[Saved entries]
-------------------------

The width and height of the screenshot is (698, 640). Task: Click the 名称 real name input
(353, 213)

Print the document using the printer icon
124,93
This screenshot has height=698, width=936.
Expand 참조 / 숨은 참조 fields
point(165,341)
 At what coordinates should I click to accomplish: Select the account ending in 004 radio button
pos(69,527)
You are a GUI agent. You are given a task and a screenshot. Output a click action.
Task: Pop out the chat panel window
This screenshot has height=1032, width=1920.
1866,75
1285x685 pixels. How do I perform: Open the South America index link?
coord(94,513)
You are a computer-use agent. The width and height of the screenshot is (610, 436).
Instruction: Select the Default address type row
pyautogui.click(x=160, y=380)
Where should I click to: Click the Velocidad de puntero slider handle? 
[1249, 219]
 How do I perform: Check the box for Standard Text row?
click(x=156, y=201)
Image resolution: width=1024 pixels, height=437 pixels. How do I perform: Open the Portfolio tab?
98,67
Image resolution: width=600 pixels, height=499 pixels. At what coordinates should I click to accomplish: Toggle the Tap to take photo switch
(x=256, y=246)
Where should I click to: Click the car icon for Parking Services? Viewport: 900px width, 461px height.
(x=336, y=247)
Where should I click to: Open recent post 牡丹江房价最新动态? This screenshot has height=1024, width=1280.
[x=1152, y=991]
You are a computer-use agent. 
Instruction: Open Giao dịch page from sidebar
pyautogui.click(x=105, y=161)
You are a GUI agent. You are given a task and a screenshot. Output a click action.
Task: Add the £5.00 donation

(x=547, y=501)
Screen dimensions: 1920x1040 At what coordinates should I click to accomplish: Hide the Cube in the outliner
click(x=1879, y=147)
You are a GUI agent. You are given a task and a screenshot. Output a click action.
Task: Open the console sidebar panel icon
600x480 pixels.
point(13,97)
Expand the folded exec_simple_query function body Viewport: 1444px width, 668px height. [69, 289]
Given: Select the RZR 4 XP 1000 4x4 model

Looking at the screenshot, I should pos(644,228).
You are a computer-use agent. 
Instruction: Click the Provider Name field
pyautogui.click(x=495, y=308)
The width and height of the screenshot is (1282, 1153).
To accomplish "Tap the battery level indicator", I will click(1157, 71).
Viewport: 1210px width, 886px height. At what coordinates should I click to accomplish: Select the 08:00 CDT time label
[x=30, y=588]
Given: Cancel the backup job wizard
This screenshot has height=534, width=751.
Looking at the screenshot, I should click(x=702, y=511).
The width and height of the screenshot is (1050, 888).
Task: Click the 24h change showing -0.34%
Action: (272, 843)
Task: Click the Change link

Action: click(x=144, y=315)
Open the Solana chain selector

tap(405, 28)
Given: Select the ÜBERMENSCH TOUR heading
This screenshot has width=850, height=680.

-------------------------

All the entries should be output exactly as given.

The width and height of the screenshot is (698, 640). Task: Click the 名称 real name input
(353, 213)

Print the document using the printer icon
124,93
This screenshot has height=698, width=936.
Expand 참조 / 숨은 참조 fields
point(165,341)
 At what coordinates should I click to accomplish: Select the account ending in 004 radio button
pos(69,527)
You are a GUI agent. You are given a task and a screenshot. Output a click action.
Task: Pop out the chat panel window
This screenshot has height=1032, width=1920.
1866,75
1285x685 pixels. How do I perform: Open the South America index link?
coord(94,513)
You are a computer-use agent. The width and height of the screenshot is (610, 436).
Instruction: Select the Default address type row
pyautogui.click(x=160, y=380)
Where should I click to: Click the Velocidad de puntero slider handle? 
[1249, 219]
 How do I perform: Check the box for Standard Text row?
click(x=156, y=201)
Image resolution: width=1024 pixels, height=437 pixels. How do I perform: Open the Portfolio tab?
98,67
Image resolution: width=600 pixels, height=499 pixels. At what coordinates should I click to accomplish: Toggle the Tap to take photo switch
(x=256, y=246)
Where should I click to: Click the car icon for Parking Services? Viewport: 900px width, 461px height.
(x=336, y=247)
Where should I click to: Open recent post 牡丹江房价最新动态? This screenshot has height=1024, width=1280.
[x=1152, y=991]
You are a computer-use agent. 
Instruction: Open Giao dịch page from sidebar
pyautogui.click(x=105, y=161)
You are a GUI agent. You are given a task and a screenshot. Output a click action.
Task: Add the £5.00 donation

(x=547, y=501)
Screen dimensions: 1920x1040 At what coordinates should I click to accomplish: Hide the Cube in the outliner
click(x=1879, y=147)
You are a GUI agent. You are given a task and a screenshot. Output a click action.
Task: Open the console sidebar panel icon
600x480 pixels.
point(13,97)
Expand the folded exec_simple_query function body Viewport: 1444px width, 668px height. [69, 289]
Given: Select the RZR 4 XP 1000 4x4 model

Looking at the screenshot, I should pos(644,228).
You are a computer-use agent. 
Instruction: Click the Provider Name field
pyautogui.click(x=495, y=308)
The width and height of the screenshot is (1282, 1153).
To accomplish "Tap the battery level indicator", I will click(1157, 71).
Viewport: 1210px width, 886px height. At what coordinates should I click to accomplish: Select the 08:00 CDT time label
[x=30, y=588]
Given: Cancel the backup job wizard
This screenshot has height=534, width=751.
Looking at the screenshot, I should click(x=702, y=511).
The width and height of the screenshot is (1050, 888).
Task: Click the 24h change showing -0.34%
Action: (272, 843)
Task: Click the Change link

Action: click(x=144, y=315)
Open the Solana chain selector

tap(405, 28)
Given: Select the ÜBERMENSCH TOUR heading
This screenshot has width=850, height=680.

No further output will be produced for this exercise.